Все это тоже аватары, заключающие в себе его прежнее «я», его старую жизнь.

Ладно, подумал он. Сидел, глядя на компьютерный монитор с фотографией и некрологом в «Дейли нонпарель», издающейся в Каунсил-Блаффс. Хорошо.

Жизнь, которую он вел до сих пор, действительно кончена.

Больше его никто не увидит и не услышит. По крайней мере, в его собственном качестве.

12

Люси и Джордж Орсон шли проселочной дорогой к впадине, где раньше было озеро. В Небраске по-прежнему засуха. Уже не помнится, когда шел дождь, из-под ног поднимаются клубы пыли.
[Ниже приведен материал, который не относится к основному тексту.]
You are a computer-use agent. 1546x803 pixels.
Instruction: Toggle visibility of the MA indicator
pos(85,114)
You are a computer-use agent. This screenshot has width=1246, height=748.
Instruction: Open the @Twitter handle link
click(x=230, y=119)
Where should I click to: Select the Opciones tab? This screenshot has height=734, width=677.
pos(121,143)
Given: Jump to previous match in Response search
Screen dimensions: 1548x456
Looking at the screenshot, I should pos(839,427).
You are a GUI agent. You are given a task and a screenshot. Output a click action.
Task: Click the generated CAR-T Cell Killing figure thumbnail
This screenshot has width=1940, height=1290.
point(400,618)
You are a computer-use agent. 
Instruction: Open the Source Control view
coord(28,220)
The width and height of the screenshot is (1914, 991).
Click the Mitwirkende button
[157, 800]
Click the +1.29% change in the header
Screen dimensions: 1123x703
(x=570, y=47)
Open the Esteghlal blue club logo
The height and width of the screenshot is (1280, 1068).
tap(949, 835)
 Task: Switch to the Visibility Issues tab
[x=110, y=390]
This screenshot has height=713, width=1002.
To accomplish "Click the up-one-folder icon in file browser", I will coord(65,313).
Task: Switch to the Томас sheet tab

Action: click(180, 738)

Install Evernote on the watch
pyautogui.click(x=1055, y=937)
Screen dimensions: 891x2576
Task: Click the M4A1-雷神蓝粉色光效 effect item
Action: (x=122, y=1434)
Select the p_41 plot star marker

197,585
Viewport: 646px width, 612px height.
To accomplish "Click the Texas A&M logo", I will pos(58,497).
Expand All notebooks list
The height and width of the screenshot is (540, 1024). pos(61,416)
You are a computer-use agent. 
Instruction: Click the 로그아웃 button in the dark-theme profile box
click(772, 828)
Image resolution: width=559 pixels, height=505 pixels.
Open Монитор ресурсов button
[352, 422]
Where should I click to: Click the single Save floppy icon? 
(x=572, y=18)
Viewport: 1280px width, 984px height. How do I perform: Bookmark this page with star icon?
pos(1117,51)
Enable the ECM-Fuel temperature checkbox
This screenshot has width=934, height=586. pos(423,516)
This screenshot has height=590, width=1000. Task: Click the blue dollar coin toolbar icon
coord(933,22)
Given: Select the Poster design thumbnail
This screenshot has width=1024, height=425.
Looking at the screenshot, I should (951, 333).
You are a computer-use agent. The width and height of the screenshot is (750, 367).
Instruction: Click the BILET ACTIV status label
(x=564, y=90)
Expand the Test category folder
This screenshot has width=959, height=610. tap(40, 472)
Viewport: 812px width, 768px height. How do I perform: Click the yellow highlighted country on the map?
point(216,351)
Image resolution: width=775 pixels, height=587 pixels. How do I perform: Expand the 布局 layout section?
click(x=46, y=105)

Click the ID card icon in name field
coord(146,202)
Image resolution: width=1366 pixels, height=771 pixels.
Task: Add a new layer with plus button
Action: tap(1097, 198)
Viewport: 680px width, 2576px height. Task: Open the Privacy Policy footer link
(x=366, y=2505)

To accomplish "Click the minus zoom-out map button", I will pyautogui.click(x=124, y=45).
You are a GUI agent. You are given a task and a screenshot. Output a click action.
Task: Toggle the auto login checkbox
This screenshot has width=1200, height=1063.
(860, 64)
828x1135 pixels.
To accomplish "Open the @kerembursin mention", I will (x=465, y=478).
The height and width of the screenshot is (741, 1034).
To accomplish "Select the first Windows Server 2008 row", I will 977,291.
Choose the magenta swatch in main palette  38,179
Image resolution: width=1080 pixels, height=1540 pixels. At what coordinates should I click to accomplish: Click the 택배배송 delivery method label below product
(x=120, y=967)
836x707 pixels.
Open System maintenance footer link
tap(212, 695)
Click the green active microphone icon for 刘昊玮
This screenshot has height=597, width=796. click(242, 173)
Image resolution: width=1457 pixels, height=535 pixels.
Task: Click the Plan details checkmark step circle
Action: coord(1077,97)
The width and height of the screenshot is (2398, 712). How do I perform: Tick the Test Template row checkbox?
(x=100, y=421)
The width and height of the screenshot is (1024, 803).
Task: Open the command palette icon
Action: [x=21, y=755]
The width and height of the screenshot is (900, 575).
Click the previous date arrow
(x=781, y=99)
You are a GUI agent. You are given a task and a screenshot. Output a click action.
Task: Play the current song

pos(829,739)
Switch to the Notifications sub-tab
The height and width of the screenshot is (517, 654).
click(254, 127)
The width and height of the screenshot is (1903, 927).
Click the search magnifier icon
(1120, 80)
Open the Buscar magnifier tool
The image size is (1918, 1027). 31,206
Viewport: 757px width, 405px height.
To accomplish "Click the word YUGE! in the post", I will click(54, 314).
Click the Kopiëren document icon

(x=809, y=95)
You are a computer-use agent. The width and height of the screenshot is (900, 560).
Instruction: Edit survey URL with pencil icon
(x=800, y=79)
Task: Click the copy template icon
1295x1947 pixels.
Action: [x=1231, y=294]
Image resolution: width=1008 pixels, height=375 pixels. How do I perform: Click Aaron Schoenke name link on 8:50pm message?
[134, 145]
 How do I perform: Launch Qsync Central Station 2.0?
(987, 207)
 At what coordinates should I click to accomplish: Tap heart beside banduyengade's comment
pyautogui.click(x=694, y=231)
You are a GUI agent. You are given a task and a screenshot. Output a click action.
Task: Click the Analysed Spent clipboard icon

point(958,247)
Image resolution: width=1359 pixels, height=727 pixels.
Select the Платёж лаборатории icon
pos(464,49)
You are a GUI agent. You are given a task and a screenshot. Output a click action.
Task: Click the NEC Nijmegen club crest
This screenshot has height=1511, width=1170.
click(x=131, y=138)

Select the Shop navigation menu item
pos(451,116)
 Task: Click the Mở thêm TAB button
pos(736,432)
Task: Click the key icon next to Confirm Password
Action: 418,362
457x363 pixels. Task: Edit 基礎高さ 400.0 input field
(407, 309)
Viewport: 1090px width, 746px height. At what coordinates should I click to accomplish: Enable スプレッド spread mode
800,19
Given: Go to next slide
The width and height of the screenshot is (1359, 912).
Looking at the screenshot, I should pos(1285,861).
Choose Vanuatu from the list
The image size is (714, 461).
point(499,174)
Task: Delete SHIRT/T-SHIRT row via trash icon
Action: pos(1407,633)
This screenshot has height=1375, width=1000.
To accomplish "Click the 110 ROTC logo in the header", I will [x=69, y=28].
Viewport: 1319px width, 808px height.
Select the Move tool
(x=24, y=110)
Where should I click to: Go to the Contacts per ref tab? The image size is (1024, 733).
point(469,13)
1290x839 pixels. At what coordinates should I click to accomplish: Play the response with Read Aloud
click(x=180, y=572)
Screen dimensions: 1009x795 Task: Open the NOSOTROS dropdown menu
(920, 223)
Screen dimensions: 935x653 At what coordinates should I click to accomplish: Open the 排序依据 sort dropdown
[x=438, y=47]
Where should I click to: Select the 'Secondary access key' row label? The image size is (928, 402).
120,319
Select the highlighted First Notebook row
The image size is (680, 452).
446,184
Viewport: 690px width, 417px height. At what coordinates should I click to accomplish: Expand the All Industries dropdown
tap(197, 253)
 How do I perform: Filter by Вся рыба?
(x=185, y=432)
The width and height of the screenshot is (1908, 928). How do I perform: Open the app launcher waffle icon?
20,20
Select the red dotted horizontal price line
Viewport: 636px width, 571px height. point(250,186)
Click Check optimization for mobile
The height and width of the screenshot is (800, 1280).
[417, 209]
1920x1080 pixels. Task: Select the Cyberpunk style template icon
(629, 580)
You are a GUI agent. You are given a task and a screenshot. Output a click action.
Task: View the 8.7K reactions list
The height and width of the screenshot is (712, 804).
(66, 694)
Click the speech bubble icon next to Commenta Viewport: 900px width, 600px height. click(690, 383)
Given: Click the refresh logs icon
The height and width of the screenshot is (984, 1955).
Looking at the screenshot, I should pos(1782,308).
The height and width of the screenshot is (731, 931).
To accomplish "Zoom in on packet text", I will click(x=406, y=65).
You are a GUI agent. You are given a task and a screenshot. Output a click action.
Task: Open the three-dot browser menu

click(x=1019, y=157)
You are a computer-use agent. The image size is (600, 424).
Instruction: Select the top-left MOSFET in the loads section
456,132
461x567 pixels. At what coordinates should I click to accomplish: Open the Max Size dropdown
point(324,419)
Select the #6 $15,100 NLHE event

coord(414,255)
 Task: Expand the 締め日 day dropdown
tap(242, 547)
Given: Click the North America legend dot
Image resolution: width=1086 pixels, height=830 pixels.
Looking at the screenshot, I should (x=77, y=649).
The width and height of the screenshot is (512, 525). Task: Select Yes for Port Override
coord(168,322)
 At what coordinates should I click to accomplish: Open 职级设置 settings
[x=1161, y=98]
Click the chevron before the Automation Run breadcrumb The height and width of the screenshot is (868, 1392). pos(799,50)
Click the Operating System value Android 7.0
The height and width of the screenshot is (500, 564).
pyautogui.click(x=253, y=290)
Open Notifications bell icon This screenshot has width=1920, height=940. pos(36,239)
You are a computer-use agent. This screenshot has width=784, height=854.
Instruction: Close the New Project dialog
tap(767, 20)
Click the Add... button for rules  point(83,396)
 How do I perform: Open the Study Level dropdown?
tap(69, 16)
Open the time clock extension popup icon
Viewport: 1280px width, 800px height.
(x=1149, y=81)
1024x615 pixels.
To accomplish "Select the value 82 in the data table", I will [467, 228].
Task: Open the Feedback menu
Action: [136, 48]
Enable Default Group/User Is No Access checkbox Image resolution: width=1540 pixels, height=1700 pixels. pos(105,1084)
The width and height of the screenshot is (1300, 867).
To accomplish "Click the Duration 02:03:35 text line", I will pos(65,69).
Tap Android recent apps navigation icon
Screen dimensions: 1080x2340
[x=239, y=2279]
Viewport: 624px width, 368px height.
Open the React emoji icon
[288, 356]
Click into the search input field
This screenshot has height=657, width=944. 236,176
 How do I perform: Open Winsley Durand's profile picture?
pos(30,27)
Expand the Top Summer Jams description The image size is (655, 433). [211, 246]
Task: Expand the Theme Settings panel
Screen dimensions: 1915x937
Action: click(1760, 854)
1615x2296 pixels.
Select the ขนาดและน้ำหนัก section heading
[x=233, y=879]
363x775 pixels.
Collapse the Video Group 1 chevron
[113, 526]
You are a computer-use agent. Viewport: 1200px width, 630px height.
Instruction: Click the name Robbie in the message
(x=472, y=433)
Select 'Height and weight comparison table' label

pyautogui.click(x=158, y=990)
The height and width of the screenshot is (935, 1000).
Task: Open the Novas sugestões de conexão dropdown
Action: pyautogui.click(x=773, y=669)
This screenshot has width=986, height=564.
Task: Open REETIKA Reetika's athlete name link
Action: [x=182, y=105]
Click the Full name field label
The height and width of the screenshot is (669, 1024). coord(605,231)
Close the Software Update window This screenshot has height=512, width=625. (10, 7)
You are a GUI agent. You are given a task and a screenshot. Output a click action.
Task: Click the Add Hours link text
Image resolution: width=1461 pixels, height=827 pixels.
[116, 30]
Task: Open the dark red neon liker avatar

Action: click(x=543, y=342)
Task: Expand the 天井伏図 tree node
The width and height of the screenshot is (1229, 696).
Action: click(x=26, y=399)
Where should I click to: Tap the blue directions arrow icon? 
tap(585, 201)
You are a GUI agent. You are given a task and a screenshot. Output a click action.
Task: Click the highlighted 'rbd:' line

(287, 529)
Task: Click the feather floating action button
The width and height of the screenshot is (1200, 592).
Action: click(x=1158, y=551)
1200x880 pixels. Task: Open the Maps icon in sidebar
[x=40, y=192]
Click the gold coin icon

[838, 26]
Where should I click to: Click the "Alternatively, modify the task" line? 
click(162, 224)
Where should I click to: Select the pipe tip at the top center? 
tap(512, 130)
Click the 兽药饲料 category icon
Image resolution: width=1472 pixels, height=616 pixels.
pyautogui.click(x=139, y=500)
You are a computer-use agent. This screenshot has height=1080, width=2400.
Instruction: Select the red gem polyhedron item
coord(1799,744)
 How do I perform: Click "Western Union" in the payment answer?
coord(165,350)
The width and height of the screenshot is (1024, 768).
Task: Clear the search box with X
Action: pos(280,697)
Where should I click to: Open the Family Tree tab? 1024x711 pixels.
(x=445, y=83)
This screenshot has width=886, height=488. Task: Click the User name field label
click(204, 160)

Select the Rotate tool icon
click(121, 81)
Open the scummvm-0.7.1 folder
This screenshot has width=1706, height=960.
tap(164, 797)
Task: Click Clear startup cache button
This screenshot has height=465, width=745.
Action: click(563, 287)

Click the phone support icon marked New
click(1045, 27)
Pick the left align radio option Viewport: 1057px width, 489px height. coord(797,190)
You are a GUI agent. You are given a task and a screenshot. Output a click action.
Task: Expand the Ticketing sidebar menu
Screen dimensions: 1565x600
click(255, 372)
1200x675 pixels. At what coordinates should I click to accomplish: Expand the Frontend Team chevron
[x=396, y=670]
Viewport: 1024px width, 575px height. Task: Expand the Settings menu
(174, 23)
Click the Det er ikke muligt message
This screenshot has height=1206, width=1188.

Прошла еще неделя, а все нет никаких признаков, что они уезжают, кроме заверений Джорджа Орсона. Что-то не так, догадывалась Люси. Какая-то проблема с деньгами, хотя он не признается. «Не беспокойся, — повторяет он. — Все в полнейшем порядке, только дело идет чуть медленнее, чем я думал, небольшая… заминка». И потом издал мрачный смешок, что ее вовсе не убедило. Совсем на него не похоже.